Task goal: Count how many lines of the data include the string "field", then say that number and stop.
------ Source data
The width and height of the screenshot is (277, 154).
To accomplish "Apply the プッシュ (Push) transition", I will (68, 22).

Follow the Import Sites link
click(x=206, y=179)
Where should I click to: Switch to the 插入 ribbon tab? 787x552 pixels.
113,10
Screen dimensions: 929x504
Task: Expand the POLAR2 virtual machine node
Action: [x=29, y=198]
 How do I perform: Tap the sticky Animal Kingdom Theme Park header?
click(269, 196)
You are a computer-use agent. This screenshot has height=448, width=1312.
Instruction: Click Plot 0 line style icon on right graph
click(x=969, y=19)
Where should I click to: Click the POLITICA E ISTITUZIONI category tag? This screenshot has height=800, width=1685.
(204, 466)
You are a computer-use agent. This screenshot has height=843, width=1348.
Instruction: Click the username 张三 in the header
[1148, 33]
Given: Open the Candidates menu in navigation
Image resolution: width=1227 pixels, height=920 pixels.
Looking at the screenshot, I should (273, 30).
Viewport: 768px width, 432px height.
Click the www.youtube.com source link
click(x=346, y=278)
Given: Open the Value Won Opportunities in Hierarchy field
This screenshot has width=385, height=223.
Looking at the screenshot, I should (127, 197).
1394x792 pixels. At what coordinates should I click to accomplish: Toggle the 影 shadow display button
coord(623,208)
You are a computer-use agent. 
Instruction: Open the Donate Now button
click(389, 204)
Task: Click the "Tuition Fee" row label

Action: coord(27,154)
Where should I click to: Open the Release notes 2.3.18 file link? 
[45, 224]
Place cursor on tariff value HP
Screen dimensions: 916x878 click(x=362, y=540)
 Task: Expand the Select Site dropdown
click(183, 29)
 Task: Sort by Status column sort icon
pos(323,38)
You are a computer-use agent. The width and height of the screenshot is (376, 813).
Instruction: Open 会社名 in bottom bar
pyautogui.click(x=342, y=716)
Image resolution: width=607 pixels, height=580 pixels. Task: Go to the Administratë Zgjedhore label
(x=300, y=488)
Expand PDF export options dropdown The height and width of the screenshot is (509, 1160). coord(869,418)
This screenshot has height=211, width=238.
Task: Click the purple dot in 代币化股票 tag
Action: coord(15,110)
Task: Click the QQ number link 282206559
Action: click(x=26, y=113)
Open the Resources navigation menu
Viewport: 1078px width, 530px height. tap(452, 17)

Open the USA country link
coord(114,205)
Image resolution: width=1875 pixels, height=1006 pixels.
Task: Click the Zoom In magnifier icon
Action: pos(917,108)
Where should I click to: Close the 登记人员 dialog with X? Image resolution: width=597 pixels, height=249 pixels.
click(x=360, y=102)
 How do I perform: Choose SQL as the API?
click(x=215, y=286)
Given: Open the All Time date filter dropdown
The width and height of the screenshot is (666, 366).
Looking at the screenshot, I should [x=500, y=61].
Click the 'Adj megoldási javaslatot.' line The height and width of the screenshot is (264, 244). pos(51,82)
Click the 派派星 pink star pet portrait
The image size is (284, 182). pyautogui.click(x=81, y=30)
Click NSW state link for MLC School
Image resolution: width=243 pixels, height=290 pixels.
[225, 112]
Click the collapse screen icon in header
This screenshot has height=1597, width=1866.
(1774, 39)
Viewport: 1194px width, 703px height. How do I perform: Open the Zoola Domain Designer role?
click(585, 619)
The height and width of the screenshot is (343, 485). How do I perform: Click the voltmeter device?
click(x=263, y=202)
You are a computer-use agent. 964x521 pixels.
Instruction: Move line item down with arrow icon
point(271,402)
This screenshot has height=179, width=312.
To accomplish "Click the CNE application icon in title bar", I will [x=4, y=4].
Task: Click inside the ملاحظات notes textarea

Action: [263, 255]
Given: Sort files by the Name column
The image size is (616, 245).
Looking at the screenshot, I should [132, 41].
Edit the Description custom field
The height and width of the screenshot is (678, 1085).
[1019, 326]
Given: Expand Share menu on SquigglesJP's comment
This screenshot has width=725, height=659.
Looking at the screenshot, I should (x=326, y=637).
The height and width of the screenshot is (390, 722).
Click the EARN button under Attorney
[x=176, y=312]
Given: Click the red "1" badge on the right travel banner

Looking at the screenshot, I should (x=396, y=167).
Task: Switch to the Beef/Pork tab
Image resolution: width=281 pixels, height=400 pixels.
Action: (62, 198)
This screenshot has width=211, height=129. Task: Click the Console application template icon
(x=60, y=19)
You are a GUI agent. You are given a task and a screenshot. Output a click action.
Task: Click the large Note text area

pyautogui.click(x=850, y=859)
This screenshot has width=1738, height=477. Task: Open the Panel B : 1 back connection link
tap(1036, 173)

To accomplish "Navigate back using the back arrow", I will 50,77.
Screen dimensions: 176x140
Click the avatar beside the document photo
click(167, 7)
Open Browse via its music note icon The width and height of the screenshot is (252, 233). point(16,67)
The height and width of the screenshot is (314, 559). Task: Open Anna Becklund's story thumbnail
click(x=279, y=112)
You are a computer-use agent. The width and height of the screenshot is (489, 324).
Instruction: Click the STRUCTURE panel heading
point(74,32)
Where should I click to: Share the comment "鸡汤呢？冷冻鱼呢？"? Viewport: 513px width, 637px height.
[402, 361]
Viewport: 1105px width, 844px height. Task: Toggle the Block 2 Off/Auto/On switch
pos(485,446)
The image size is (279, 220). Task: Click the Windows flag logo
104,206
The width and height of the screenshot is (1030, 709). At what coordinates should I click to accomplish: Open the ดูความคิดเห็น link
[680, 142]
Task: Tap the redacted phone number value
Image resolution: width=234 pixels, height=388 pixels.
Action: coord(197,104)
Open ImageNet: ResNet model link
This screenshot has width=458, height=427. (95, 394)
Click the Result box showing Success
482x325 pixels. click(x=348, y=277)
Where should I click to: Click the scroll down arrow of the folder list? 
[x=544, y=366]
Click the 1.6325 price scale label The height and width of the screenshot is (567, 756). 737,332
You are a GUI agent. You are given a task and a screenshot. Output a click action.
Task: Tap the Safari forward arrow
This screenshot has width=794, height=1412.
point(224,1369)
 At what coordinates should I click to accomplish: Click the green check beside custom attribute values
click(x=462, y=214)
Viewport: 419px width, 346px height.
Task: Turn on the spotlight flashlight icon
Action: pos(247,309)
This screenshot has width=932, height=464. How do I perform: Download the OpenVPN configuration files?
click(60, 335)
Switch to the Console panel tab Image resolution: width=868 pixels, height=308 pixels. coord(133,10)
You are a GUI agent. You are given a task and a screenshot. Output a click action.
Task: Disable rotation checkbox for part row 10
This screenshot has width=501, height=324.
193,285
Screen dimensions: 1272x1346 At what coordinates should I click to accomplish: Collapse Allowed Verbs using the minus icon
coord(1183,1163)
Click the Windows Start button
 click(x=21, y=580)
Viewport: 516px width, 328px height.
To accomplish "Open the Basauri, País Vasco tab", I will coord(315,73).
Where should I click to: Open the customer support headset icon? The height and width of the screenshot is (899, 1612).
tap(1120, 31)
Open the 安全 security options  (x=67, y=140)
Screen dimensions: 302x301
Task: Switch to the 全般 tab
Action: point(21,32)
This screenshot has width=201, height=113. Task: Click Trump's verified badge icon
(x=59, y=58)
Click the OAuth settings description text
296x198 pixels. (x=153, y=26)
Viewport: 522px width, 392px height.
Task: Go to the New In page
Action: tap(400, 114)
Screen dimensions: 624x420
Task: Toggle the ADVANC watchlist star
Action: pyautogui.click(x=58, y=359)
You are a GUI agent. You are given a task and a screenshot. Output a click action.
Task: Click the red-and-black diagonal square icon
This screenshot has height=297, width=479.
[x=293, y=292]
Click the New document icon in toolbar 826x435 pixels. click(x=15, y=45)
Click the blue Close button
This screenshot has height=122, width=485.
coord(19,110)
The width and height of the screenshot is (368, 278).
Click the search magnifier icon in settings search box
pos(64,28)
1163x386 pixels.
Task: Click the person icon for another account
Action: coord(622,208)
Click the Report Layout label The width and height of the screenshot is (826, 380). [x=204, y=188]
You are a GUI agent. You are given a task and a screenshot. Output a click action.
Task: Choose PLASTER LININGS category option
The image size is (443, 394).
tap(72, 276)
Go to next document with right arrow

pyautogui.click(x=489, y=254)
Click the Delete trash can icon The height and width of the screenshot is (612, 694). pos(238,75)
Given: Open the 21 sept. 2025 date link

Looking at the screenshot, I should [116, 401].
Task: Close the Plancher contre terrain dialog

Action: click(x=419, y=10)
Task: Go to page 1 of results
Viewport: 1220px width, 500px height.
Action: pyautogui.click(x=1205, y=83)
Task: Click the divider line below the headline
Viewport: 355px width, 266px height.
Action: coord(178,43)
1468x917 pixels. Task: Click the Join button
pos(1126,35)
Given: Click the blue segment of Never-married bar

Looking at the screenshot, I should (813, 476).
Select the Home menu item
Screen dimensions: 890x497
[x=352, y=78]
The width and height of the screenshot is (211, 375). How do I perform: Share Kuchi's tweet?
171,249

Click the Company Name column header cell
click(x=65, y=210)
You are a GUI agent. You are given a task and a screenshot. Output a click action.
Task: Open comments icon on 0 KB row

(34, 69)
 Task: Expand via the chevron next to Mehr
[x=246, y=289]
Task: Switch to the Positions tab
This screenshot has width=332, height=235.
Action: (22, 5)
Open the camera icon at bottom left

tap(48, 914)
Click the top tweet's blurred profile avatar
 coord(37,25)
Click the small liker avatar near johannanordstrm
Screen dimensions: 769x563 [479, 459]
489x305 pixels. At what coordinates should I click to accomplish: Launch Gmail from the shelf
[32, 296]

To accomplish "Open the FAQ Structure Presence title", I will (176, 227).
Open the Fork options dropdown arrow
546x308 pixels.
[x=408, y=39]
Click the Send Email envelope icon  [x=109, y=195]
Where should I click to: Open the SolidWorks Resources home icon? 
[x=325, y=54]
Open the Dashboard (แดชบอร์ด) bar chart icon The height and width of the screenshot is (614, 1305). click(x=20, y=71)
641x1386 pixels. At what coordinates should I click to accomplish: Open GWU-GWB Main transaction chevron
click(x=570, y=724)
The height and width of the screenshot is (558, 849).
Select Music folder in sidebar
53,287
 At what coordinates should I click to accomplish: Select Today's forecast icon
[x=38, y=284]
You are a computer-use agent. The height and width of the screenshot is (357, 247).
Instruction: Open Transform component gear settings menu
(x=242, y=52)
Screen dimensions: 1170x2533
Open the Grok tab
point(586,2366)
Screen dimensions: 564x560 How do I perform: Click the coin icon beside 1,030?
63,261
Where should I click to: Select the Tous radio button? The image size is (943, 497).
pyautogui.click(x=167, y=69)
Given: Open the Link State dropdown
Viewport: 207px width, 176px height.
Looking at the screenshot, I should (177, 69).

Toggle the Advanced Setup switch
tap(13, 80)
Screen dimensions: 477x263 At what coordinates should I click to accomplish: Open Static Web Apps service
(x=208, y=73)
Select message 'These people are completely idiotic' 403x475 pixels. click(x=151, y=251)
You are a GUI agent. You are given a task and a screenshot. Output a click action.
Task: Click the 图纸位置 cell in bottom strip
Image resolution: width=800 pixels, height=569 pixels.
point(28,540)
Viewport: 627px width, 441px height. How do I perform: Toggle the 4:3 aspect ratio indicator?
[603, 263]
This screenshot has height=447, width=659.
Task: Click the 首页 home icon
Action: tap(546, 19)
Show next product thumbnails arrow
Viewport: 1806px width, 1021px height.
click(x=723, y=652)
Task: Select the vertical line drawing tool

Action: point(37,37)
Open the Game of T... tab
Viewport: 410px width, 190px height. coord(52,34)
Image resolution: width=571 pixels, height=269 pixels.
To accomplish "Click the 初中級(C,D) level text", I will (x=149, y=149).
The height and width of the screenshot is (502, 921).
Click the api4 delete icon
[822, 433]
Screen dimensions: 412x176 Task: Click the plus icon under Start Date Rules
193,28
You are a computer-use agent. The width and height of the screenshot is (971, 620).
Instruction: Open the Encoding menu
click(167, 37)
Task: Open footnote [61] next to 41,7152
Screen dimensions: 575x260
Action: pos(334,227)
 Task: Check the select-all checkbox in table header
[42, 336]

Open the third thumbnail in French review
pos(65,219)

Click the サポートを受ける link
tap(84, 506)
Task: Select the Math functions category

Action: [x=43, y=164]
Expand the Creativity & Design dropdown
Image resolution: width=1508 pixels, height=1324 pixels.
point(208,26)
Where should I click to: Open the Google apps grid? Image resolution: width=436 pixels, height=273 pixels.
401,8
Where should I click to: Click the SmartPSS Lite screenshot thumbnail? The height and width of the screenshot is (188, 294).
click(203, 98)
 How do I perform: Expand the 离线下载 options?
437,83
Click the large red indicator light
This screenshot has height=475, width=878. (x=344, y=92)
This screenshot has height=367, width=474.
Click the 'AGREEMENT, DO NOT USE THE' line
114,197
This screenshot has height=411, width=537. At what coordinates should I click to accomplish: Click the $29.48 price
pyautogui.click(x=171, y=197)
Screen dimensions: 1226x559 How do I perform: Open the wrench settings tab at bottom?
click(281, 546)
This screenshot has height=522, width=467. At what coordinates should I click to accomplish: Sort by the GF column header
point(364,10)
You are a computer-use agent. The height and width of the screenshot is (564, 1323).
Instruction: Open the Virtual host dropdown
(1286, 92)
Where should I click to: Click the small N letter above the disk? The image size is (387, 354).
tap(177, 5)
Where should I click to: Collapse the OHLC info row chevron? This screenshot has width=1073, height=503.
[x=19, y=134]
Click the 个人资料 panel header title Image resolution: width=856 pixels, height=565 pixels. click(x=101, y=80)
------------
Answer below: 2